Examples of the new information are described as follows.
[0301] 1) It is able to utilize an excitation codebook. In
particular, more code books are designed rather than previous
codebooks or a dedicated codebook in a size of surplus bits. In
case of using the dedicated codebook, an excitation signal is
generated by a combination of an excitation by an original codebook
and an excitation by an additional codebook. In case of the
dedicated codebook, it is possible to use a codebook configured to
encode a pitch component well like the functionality of a long term
prediction.
[0302] 2) It is able to enhance quantization performance of LPC
coefficient by allocating additional bits to a linear prediction
coding [LPC].
[0303] 3) It is able to allocate bits to code a compensation signal
(i.e., a signal for compensating correction and aliasing parts
generated from the overlapping between a non-rectangular window of
a second coding scheme and a rectangular window of a first coding
scheme) of the first or second embodiment.
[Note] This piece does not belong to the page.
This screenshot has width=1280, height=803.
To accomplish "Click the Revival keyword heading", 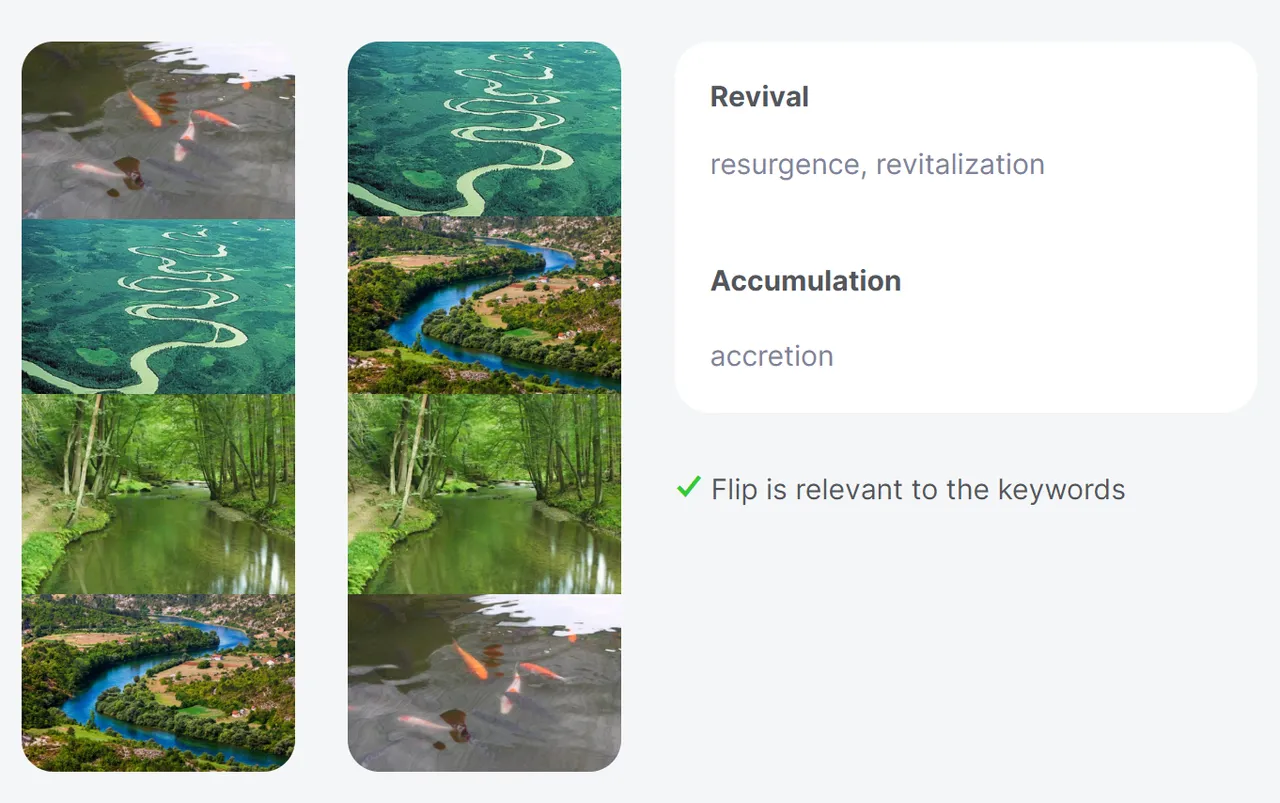I will click(759, 97).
[0304] 4) Transmission amounting to saved bits is not performed. In
particular, since a used bit amount is variable as many as a frame
in case of audio coding, the saved bits are utilized in other
frames.
[0305] Meanwhile, the first scheme coding part 122-1 delivers
additional bits to the multiplexer 130 by encoding the new
information for a block on which the long term prediction is not
performed.
[0306] Finally, the multiplexer 130 generates at least one
bitstream by multiplexing the long term flag (LTP flag), the
additional bits corresponding to the new information and data
corresponding to each block together.
[0307] Referring to FIG. 30, in case that a long term prediction is
not performed conditionally, the demultiplexer 210 extracts the
long term flag (LTP flag) and then delivers it to the long term
prediction control part 221-2. If the long term prediction is not
performed unconditionally in consideration of a coding scheme of a
previous block, the long term prediction control part 221-2
determines whether the previous block corresponds to a second
coding scheme. If the long term prediction is not performed
conditionally despite that the coding scheme of the previous block
corresponds to the second coding scheme, the long term prediction
control part 221-2 determines whether to perform the long term
prediction based on the long term flag (LTP flag) delivered from
the multiplexer 130.
[0308] If so, the first scheme decoding part 222-1 performs the
long term prediction on a block becoming a target of the long term
prediction according to the determination made by the long term
prediction control part 222-1. In case that additional bits are
transmitted, the first scheme decoding part 222-1 extracts the new
information corresponding to the additional bits and then performs
decoding of the corresponding block based on the extracted new
information.
[0309] In the following description, applications of the encoder
and decoder according to the present invention described with
reference to FIG. 1 and FIG. 2 are explained.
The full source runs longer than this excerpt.